> [What is required]: Find every line in the records below that holds the word "Discount", and copy each one.

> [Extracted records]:
= Beginning of Section =

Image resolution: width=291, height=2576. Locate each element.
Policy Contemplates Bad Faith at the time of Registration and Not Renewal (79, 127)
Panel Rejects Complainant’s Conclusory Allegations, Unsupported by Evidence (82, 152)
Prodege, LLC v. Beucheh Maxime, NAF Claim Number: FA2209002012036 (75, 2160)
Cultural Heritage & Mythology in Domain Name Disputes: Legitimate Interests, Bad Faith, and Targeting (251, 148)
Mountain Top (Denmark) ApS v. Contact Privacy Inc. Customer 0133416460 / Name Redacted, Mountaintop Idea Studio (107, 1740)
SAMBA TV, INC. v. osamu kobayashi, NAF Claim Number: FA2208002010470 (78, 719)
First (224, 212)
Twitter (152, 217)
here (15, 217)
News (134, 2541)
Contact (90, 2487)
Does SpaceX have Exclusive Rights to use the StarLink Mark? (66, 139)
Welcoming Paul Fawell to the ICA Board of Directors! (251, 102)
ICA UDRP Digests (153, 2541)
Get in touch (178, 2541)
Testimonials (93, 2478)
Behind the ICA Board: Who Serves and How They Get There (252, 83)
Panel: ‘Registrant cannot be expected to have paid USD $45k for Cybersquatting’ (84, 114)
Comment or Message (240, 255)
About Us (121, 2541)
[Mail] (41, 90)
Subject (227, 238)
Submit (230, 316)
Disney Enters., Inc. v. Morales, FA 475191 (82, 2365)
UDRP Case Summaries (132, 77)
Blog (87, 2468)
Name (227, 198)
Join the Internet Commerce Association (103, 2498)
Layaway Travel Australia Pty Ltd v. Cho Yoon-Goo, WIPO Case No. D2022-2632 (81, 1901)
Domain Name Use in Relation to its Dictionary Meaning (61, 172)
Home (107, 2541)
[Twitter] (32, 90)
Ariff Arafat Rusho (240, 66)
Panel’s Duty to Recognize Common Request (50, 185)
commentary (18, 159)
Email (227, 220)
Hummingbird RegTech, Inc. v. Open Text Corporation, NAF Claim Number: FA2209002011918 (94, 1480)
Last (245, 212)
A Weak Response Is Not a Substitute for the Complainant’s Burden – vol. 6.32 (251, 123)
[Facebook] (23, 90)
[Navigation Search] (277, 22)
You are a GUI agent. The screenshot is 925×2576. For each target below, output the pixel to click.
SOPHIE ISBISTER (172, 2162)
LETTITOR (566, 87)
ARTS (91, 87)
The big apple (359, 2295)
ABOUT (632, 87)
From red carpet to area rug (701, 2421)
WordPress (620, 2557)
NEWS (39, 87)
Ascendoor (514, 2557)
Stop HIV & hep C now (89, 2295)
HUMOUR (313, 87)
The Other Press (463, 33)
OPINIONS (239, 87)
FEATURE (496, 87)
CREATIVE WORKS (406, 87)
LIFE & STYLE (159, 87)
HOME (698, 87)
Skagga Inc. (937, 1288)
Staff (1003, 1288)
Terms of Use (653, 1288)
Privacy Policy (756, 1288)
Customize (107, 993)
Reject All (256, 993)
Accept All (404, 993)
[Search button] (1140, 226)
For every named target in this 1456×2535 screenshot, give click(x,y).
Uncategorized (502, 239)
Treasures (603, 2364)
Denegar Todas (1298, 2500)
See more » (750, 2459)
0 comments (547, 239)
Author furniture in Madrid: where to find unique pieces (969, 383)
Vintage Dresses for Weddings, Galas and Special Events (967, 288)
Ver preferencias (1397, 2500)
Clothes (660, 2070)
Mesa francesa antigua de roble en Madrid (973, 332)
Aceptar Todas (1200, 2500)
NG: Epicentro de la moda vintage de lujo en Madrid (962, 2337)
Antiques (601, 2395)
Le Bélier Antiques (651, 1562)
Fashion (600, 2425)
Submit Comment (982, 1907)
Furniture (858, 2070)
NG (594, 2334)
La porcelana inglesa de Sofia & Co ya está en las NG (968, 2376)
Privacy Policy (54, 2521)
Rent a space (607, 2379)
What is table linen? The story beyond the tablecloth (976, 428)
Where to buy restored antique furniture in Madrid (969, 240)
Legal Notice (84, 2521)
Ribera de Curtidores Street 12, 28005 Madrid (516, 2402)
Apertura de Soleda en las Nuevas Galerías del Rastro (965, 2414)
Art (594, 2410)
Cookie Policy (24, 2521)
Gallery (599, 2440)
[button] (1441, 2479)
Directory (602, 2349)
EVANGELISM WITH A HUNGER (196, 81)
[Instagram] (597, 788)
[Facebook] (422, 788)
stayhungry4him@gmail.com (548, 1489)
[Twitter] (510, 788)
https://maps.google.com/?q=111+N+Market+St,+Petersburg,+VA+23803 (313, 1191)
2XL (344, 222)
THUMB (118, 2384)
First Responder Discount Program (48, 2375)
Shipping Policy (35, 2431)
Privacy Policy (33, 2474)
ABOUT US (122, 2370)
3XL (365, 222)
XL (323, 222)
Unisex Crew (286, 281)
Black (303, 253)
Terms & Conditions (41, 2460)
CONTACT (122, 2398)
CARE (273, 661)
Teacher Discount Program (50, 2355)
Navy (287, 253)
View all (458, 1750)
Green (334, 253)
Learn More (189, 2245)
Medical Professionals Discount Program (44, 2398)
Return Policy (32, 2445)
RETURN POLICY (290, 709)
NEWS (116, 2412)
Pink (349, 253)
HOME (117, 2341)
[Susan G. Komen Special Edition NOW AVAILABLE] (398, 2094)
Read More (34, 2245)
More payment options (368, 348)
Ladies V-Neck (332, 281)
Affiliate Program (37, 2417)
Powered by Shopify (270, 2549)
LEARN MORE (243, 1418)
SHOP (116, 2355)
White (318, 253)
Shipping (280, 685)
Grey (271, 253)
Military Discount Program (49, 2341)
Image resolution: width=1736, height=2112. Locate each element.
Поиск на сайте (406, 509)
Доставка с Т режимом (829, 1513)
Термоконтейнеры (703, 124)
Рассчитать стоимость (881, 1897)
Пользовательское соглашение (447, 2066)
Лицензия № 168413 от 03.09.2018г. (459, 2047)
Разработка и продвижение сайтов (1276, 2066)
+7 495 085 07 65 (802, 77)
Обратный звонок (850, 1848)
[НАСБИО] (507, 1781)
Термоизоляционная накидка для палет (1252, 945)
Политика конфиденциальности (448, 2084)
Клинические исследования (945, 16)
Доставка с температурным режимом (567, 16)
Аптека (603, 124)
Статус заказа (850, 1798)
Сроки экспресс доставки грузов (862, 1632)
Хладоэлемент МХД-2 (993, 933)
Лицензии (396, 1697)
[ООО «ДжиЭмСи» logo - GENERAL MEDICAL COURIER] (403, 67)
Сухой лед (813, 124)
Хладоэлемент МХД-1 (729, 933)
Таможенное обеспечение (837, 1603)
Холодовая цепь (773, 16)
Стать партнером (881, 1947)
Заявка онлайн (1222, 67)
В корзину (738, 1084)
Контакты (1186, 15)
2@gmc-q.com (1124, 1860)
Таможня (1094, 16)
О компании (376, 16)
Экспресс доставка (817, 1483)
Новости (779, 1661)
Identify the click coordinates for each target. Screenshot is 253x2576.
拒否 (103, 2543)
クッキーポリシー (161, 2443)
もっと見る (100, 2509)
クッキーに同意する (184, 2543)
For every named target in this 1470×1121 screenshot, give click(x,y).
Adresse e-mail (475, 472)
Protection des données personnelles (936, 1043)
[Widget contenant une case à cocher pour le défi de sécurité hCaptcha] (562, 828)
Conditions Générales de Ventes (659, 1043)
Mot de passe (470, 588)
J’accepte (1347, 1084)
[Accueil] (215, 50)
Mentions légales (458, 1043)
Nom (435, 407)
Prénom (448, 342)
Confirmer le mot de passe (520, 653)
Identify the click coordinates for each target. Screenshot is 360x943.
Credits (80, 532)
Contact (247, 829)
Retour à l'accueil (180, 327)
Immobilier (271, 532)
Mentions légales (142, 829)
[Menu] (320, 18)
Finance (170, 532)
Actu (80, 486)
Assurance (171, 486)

= End of Section =

> [Problem solution]:
First Responder Discount Program (48, 2375)
Teacher Discount Program (50, 2355)
Medical Professionals Discount Program (44, 2398)
Military Discount Program (49, 2341)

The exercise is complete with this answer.